Le Gouffre aux chimères (Ace in the Hole / The Big Carnival) – de Billy Wilder – 1951
Décidément très sombre, Billy Wilder, au tournant des années 50. Tourné après Sunset Boulevard, ce Ace in the Hole est sans doute le plus cynique de tous ses films, une charge d’une rare violence contre… Contre quoi d’ailleurs ? Le comportement des journalistes prêts à manipuler la vérité (et la vie des gens) pour une bonne histoire ? Celui de leurs lecteurs avides de drames humains qui se précipitent sur les lieux d’une tragédie comme ils se rendent à une fête foraine ?
Et ce n’est pas une simple formule. Autour de la mine où un homme est coincé depuis des jours, c’est effectivement une véritable foire qui se forme, « grâce » aux arrangements avec la vérité d’un journaliste prêt à tout pour retrouver les grâces des grands journaux nationaux, lui qui se morfond depuis des mois dans un petit canard de province qu’il méprise avec toute la force de son dédain.
C’est Kirk Douglas, dans l’un de ses très grands rôles. Un sale type, qui ne se cache pas. Une vision détestable du journaliste, l’antithèse en quelques sortes du Bogart de Bas les masques. Un homme pourtant, à qui il faudra du temps pour réaliser que derrières les histoires qu’il livre au lecteur comme on nourrit un vautour, il y a des drames humains.
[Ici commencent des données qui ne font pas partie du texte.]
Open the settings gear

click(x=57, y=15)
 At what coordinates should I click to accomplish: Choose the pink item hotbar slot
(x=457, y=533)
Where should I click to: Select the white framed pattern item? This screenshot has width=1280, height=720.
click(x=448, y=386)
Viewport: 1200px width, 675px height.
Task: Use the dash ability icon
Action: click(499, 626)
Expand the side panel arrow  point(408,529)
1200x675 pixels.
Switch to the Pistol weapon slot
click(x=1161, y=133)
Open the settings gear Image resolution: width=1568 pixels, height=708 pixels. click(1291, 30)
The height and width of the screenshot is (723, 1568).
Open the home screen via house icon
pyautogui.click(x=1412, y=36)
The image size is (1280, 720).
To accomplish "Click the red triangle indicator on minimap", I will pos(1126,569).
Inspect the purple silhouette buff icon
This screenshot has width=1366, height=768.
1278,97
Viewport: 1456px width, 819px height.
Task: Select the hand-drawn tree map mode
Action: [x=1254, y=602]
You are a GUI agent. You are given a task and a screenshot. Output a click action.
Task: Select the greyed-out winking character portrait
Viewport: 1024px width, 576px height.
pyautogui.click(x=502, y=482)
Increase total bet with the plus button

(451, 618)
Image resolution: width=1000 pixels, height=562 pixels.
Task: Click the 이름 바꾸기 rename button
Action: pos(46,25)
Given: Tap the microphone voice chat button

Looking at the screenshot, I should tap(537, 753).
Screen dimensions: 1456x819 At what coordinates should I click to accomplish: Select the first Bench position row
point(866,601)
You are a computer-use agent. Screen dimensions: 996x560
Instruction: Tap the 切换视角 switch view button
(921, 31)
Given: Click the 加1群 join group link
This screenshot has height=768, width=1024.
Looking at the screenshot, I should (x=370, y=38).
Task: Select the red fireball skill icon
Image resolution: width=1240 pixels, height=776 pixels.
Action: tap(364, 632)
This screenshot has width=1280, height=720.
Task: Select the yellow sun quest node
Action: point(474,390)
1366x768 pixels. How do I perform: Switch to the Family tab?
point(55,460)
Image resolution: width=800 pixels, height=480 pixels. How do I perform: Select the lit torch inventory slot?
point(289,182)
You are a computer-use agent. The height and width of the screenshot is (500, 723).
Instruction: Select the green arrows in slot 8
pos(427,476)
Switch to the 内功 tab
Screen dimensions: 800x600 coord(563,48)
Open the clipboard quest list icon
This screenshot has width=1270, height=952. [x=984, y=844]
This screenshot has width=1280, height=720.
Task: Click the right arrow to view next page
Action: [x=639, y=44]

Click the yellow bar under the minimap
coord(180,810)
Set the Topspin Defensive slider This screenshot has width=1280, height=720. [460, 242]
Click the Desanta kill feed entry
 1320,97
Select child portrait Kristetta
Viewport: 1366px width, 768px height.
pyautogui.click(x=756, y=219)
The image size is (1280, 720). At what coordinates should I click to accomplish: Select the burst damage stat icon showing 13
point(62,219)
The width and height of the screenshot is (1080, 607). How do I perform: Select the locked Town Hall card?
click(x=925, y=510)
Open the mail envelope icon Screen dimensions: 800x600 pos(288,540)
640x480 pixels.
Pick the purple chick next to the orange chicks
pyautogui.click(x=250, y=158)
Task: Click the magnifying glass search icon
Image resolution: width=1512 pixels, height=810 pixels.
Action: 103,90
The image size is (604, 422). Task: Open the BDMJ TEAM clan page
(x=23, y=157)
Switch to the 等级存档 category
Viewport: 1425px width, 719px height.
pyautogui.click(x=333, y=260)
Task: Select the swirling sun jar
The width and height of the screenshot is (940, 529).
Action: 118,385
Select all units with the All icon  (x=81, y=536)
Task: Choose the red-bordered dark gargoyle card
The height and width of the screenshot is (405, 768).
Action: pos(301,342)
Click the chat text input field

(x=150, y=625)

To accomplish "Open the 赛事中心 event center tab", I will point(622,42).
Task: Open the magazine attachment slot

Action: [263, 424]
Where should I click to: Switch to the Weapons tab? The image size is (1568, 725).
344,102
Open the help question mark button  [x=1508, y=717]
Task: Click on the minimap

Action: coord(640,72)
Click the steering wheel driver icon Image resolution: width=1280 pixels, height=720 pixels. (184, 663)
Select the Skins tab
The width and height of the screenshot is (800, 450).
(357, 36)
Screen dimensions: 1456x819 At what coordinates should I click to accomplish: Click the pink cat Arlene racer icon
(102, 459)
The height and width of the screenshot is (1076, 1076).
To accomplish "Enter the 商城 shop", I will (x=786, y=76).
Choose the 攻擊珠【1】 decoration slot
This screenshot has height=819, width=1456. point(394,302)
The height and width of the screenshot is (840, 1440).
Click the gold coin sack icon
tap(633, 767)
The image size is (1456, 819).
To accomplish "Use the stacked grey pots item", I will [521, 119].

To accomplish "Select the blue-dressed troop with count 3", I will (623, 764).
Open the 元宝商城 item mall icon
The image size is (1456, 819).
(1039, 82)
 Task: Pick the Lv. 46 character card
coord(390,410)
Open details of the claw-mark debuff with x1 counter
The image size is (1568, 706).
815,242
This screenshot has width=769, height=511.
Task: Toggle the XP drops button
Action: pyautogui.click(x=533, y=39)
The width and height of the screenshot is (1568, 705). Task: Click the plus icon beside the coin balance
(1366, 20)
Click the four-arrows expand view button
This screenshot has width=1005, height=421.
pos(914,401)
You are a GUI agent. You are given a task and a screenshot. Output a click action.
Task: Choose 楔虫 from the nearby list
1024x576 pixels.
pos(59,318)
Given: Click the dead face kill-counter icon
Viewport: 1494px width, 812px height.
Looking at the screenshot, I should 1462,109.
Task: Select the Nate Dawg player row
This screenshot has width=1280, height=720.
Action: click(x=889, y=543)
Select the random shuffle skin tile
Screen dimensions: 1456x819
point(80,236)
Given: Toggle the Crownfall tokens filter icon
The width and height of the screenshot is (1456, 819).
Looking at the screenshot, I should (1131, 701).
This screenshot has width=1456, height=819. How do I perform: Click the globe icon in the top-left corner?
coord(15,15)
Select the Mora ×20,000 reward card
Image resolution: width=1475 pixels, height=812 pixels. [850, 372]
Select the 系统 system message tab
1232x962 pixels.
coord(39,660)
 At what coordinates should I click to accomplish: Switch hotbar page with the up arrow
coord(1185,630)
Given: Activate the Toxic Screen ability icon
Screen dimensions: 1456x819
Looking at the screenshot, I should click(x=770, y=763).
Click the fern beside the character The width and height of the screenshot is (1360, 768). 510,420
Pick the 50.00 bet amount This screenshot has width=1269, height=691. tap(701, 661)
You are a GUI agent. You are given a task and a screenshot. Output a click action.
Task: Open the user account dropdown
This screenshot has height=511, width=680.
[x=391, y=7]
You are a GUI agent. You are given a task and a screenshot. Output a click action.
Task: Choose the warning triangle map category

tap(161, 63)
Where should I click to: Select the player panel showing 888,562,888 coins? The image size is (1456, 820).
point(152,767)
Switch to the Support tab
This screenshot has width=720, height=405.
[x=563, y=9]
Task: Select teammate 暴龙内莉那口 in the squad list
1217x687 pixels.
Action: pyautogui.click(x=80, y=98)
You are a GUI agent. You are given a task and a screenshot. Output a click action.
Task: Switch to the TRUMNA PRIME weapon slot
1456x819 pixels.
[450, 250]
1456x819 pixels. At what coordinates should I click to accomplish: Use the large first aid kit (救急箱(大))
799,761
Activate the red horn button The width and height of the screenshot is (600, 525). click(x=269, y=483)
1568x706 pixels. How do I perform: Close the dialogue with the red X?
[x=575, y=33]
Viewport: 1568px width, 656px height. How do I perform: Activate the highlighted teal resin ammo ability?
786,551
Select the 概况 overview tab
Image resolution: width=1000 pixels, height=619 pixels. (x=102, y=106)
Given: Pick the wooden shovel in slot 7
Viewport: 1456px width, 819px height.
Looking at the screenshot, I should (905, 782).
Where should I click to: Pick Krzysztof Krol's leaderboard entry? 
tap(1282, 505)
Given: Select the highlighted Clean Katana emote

Et qu’il y joue un rôle quoi qu’il en dise, lui qui répète sans cesse qu’il relate les mauvaises nouvelles, qu’il ne les crée pas…
Pas réjouissante, la vision de l’humanité de Wilder dans ce film. On y croise aussi des flics corrompus, des Indiens avides ou encore une épouse pas vraiment éplorée, tous bien décidés à profiter du drame. Et au milieu de ce grand carnaval, un homme enseveli et son père qui erre au milieu de la foule, toujours plus seul à mesure que cette dernière grandit. Les images de ce petit homme infirme claudiquant de dos au cœur de la foule sont peut-être les plus belles de ce film fort et cruel.